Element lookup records
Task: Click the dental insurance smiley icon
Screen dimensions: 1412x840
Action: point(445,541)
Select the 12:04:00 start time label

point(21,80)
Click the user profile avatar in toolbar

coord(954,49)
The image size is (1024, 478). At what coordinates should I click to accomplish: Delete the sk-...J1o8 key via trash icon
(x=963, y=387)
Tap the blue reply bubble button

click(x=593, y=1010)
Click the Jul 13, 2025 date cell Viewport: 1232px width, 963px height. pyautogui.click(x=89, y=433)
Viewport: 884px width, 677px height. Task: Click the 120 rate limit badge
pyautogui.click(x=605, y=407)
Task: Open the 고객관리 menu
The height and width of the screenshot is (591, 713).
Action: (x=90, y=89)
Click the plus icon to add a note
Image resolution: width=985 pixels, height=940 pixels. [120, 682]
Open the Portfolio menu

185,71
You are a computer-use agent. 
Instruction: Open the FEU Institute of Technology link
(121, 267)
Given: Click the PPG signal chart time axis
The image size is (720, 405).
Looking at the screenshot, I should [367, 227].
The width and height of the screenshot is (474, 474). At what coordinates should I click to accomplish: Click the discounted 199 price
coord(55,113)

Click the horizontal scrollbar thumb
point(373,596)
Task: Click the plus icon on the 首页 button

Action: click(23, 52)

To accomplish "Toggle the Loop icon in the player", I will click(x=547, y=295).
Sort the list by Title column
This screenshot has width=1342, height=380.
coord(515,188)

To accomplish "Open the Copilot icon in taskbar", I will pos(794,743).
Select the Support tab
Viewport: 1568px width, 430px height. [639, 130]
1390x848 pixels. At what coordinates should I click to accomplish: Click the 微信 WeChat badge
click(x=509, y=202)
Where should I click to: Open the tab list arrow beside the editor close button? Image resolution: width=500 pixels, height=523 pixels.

TASK INSTRUCTIONS. Update everything from the line containing "The width and" down to the end of the data, replacing "Support" with "Settings" and keeping all else the same.

COMPLETE RESPONSE.
The width and height of the screenshot is (474, 474). At what coordinates should I click to accomplish: Click the discounted 199 price
coord(55,113)

Click the horizontal scrollbar thumb
point(373,596)
Task: Click the plus icon on the 首页 button

Action: click(23, 52)

To accomplish "Toggle the Loop icon in the player", I will click(x=547, y=295).
Sort the list by Title column
This screenshot has width=1342, height=380.
coord(515,188)

To accomplish "Open the Copilot icon in taskbar", I will pos(794,743).
Select the Settings tab
Viewport: 1568px width, 430px height. [639, 130]
1390x848 pixels. At what coordinates should I click to accomplish: Click the 微信 WeChat badge
click(x=509, y=202)
Where should I click to: Open the tab list arrow beside the editor close button? Image resolution: width=500 pixels, height=523 pixels.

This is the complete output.